**Recorded data:**
************
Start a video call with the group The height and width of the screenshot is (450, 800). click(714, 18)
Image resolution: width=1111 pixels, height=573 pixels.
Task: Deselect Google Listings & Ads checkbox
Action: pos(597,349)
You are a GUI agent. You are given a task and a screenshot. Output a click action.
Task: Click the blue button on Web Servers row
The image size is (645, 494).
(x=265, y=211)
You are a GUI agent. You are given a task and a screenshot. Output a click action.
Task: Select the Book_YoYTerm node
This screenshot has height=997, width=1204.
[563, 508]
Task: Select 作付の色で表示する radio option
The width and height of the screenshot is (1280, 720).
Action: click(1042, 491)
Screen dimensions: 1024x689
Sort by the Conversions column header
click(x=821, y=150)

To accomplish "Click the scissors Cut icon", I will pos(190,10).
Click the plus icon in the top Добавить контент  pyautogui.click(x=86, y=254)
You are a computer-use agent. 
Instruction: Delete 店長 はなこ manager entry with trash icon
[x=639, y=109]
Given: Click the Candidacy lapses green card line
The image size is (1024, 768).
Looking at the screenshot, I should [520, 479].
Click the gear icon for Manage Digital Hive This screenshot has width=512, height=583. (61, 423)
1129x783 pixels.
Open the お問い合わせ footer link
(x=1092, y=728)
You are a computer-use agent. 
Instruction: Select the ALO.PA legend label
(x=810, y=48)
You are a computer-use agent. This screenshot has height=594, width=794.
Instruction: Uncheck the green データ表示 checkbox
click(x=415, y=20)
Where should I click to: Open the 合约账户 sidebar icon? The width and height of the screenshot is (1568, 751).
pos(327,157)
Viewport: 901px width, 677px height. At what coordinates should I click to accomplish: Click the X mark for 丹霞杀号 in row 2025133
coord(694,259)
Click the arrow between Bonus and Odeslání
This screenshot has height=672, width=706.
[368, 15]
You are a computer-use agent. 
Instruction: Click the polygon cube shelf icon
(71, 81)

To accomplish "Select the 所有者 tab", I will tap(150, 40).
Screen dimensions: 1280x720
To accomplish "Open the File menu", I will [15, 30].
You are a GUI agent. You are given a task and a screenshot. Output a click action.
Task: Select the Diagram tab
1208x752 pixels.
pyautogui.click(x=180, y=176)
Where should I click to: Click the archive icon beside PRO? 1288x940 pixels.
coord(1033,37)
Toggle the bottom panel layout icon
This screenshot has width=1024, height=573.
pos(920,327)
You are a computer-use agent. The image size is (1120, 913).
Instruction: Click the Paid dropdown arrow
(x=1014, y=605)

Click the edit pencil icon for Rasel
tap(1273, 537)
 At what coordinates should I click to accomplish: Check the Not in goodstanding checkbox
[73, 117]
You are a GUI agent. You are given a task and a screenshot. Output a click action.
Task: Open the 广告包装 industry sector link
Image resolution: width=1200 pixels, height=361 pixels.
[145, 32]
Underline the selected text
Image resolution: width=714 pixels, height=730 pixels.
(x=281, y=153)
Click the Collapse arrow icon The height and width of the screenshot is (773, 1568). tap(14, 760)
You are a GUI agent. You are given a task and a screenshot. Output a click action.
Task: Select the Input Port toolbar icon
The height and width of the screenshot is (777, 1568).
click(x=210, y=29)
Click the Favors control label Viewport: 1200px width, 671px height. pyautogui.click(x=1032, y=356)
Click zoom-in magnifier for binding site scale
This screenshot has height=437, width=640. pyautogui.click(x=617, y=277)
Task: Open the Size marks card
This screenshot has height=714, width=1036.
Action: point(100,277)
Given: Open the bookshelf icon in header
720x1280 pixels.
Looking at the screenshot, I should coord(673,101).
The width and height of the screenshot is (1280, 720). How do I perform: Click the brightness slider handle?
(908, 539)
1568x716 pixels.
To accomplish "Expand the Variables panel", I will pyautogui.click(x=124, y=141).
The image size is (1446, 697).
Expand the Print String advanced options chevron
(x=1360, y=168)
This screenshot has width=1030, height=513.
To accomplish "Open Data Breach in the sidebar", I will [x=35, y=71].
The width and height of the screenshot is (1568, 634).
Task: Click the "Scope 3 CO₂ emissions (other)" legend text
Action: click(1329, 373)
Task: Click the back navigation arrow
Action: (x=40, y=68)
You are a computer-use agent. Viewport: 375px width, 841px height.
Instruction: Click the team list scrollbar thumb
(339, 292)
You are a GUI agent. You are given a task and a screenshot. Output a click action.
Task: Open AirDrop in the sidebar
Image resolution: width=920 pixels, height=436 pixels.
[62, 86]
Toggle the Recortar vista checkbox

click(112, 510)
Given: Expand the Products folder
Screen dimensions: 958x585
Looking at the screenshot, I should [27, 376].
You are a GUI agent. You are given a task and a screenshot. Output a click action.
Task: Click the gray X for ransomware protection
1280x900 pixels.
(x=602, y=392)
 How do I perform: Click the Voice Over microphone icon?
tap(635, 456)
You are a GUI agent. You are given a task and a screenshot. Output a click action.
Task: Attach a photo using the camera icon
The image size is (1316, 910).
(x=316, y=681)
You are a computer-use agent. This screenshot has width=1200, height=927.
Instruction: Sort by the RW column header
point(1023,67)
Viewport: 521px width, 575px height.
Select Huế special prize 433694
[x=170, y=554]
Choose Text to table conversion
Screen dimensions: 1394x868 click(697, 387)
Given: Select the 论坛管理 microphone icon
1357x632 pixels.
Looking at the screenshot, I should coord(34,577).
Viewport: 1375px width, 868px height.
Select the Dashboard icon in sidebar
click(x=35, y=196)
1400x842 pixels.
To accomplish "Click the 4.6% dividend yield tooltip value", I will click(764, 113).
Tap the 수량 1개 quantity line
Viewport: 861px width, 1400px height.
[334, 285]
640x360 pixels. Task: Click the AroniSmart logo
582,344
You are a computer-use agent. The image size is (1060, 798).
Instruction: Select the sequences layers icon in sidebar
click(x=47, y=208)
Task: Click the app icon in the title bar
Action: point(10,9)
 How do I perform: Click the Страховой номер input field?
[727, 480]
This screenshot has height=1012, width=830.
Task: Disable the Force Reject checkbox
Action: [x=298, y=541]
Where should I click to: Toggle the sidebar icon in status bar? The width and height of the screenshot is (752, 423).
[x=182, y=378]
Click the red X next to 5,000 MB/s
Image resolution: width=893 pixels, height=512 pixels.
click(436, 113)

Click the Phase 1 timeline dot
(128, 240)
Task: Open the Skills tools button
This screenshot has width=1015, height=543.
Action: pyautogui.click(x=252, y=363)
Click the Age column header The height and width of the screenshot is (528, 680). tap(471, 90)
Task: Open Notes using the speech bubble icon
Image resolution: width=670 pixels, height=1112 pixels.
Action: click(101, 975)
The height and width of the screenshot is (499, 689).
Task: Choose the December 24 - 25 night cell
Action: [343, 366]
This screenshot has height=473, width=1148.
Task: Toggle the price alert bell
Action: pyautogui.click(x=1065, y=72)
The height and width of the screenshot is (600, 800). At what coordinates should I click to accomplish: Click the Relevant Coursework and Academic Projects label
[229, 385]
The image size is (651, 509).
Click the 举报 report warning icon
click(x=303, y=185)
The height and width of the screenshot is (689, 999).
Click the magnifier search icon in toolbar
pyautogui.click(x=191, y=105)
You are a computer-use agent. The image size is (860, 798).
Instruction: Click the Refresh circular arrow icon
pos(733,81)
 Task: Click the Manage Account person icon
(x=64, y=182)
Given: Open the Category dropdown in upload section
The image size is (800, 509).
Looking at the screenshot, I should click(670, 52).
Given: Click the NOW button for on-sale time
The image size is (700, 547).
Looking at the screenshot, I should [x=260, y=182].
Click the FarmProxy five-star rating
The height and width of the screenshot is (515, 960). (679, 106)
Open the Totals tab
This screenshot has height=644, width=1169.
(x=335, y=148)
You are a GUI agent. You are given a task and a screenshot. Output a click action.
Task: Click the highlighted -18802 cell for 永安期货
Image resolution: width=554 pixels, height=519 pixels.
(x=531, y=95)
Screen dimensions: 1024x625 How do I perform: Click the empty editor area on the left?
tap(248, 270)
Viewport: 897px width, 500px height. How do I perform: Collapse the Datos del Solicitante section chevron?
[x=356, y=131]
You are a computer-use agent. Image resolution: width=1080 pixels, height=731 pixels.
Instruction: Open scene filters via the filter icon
************
**AIM OF THE EXERCISE:** Reproduce only the lines running from the one that contains "Instruction: Click the Refresh" to the last line of the records.

**ANSWER SPACE:**
Instruction: Click the Refresh circular arrow icon
pos(733,81)
 Task: Click the Manage Account person icon
(x=64, y=182)
Given: Open the Category dropdown in upload section
The image size is (800, 509).
Looking at the screenshot, I should click(670, 52).
Given: Click the NOW button for on-sale time
The image size is (700, 547).
Looking at the screenshot, I should [x=260, y=182].
Click the FarmProxy five-star rating
The height and width of the screenshot is (515, 960). (679, 106)
Open the Totals tab
This screenshot has height=644, width=1169.
(x=335, y=148)
You are a GUI agent. You are given a task and a screenshot. Output a click action.
Task: Click the highlighted -18802 cell for 永安期货
Image resolution: width=554 pixels, height=519 pixels.
(x=531, y=95)
Screen dimensions: 1024x625 How do I perform: Click the empty editor area on the left?
tap(248, 270)
Viewport: 897px width, 500px height. How do I perform: Collapse the Datos del Solicitante section chevron?
[x=356, y=131]
You are a computer-use agent. Image resolution: width=1080 pixels, height=731 pixels.
Instruction: Open scene filters via the filter icon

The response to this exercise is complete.